*** Opening of Source data ***

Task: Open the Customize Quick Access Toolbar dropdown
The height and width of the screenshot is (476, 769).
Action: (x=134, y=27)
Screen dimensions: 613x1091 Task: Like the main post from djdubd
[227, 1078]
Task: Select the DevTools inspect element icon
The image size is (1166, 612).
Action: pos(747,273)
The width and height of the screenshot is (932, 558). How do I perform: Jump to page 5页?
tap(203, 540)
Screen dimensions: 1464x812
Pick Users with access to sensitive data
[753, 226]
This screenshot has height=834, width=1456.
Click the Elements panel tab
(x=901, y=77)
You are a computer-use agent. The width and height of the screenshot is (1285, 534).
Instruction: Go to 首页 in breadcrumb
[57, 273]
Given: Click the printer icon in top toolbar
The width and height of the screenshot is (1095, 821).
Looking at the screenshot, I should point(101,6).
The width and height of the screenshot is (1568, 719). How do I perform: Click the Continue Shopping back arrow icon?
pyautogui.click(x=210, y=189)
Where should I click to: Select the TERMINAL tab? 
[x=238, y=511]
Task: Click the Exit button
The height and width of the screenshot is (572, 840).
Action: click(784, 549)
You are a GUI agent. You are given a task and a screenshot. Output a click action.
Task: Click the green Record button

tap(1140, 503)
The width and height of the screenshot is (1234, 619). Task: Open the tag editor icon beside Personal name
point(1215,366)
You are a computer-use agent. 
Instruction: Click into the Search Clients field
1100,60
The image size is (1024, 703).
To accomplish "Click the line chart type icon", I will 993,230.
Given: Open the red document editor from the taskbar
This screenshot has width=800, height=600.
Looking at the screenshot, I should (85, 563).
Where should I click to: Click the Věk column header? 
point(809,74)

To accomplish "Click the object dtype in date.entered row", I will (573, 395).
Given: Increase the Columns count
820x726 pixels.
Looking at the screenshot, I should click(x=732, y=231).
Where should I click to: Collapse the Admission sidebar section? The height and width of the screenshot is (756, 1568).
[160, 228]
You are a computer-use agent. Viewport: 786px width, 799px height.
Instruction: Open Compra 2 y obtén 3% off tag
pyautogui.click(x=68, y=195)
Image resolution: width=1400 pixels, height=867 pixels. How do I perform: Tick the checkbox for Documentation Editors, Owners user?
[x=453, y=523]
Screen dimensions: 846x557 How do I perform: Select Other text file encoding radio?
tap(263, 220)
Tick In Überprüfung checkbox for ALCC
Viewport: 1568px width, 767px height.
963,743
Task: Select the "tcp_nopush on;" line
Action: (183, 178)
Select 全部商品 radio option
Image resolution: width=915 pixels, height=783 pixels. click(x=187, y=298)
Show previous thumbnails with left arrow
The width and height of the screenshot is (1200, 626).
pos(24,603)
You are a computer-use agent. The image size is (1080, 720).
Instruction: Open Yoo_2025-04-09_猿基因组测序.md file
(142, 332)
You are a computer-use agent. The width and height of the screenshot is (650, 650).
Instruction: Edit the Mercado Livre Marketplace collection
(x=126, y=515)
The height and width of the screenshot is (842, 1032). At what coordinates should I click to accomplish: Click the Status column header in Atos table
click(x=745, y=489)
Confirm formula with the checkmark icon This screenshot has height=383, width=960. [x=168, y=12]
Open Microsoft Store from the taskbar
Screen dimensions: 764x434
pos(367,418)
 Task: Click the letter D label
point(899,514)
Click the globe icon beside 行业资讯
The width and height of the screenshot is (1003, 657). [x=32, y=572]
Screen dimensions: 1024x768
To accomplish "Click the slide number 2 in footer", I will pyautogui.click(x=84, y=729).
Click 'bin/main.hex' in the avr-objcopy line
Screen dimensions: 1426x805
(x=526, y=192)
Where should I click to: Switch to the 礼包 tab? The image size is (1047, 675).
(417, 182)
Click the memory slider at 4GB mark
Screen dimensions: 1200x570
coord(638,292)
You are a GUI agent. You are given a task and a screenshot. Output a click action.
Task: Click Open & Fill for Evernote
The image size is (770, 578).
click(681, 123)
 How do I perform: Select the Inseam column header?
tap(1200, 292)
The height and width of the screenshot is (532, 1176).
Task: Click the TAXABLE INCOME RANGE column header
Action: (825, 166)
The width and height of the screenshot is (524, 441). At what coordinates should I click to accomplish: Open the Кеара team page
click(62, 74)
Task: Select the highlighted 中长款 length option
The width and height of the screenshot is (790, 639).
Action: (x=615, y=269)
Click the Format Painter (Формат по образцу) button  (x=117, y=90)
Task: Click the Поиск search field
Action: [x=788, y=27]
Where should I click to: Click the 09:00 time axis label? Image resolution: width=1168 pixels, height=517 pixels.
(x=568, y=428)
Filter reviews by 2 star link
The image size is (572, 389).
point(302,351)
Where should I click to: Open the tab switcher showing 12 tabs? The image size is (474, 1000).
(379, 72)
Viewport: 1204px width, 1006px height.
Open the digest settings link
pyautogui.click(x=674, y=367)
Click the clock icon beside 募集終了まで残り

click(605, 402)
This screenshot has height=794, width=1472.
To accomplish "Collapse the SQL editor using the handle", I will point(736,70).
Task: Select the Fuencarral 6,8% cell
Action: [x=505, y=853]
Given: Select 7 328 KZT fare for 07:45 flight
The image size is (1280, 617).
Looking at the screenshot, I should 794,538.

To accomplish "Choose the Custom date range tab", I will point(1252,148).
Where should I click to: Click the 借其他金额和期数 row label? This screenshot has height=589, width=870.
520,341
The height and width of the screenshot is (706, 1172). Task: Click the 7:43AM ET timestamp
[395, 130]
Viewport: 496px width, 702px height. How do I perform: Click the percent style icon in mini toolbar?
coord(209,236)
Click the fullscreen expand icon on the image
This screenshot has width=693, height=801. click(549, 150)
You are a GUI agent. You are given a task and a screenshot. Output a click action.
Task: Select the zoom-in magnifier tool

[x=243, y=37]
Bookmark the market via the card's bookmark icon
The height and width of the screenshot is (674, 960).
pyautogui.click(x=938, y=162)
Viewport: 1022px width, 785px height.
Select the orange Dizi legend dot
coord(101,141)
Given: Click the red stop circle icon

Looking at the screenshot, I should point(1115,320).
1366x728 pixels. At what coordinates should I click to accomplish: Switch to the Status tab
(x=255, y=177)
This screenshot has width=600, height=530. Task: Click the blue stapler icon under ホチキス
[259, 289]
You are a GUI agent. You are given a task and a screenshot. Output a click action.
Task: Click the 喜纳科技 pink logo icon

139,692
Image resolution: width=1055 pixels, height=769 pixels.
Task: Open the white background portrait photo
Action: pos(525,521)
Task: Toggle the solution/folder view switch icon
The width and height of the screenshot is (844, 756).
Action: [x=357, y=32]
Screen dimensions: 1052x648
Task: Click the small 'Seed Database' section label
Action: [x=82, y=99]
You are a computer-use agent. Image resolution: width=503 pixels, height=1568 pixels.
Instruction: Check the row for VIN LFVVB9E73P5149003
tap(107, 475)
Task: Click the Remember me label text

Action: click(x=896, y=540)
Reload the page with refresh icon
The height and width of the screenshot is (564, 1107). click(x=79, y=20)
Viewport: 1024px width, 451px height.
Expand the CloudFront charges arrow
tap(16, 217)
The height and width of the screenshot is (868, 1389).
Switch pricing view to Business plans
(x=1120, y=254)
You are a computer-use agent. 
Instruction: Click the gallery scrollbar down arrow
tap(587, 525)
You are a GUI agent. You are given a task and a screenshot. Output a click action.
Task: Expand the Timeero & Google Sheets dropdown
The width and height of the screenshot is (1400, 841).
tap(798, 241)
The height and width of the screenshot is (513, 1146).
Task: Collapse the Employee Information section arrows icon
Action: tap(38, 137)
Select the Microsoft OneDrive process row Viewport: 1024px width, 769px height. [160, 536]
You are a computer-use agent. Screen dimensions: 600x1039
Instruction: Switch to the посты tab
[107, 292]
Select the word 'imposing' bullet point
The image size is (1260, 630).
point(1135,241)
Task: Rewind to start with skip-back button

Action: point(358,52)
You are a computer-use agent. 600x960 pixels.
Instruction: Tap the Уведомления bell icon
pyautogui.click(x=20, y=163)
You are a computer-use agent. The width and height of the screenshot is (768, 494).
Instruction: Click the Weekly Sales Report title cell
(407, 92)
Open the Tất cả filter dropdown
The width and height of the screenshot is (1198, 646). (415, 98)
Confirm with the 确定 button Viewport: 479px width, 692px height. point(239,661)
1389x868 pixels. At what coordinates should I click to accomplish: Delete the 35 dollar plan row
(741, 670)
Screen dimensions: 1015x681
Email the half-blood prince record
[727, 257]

*** Close of Source data ***

» **About this exercise**: Through the last line of the entries above, beginning at the line containing "Confirm with the", transcribe each line exactly, both ends included and nothing more.

» **Answer to the problem**:
Confirm with the 确定 button Viewport: 479px width, 692px height. point(239,661)
1389x868 pixels. At what coordinates should I click to accomplish: Delete the 35 dollar plan row
(741, 670)
Screen dimensions: 1015x681
Email the half-blood prince record
[727, 257]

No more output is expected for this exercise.